How would I use a laptop screen on a desktop pc?

Hi, how would a use a laptop lcd screen with a desktop pc.

You can’t unless the laptop is designed to take external video from a PC. I am not aware of any current laptops that are designed to do this as it really wouldn’t be a truly useful feature for most notebook users.

Also, Laptop screens aren’t designed to take the output of your desktop PC’s video card. You’d have to find a card that could drive a laptop screen, wire an adapter up, then come up with some video drivers. Some laptops come with a VGA adapter built in.

I’ve seen one done in conjunction with a truck based computer MP3 player. Seems to have taken a lot of work.

I also saw this done with a car mp3 player and was wondering how this was done that is why I asked.

      • POS machines (cash registers) use LCD displays, in different sizes and some in color.
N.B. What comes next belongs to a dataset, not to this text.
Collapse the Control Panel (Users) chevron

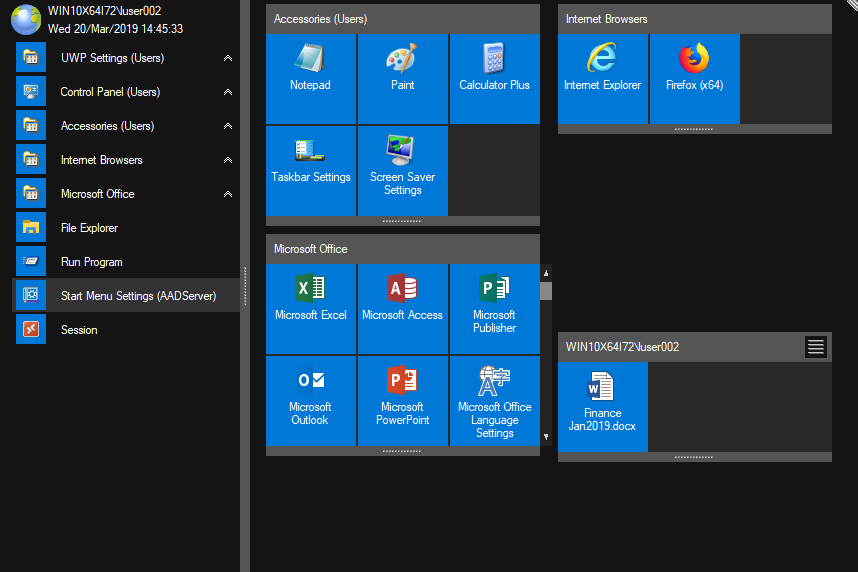click(x=228, y=92)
Some POS machines are just 486/586 PC’s with special peripherals and added-on hardware, but the screen driver might be contained within the cash register software. ~ Also note that LCD’s and plasma displays are not the same thing; LCD displays run very slow and are poor at showing fast action such as games or video. - MC

There are lots of remote access apps like VNC, PC Anywhere, and Microsoft Terminal Server which allow you to open a remote session. Using one of these, you could use a laptop as a remote terminal on a PC by connecting to it over the network (LAN or Internet).
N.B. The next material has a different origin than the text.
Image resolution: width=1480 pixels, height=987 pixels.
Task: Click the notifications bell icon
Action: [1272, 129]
This isn’t directly using the laptop screen as a monitor for the PC, but using these apps you, you open a window that is essentially the desktop of the remote machine, and you have complete functionality (albeit with some network latency).
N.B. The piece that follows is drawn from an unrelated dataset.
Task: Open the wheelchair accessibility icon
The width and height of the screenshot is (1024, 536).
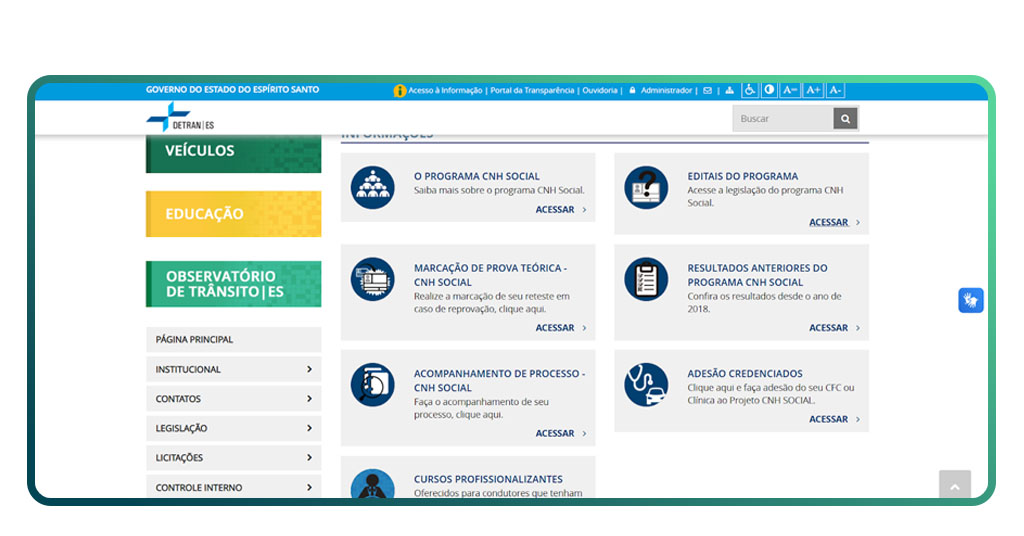Action: 750,90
Hey, this sounds cool, could you explain this a little more?

What the OP may have seen was a standard LCD flat screen monitor that is designed to run off a PC’s video output being used as a display in a car. These are sold everywhere and you could simply plug it into the same 12VDC to 120AC inverter you are using to power the PC module running the MP3 player.

I think the Diamond RIO MP3 player with a 6 gig drive and integrated display plugged into the line level input of car’s stereo’s amp section for 260 - 300 would be a lot less trouble for most applications.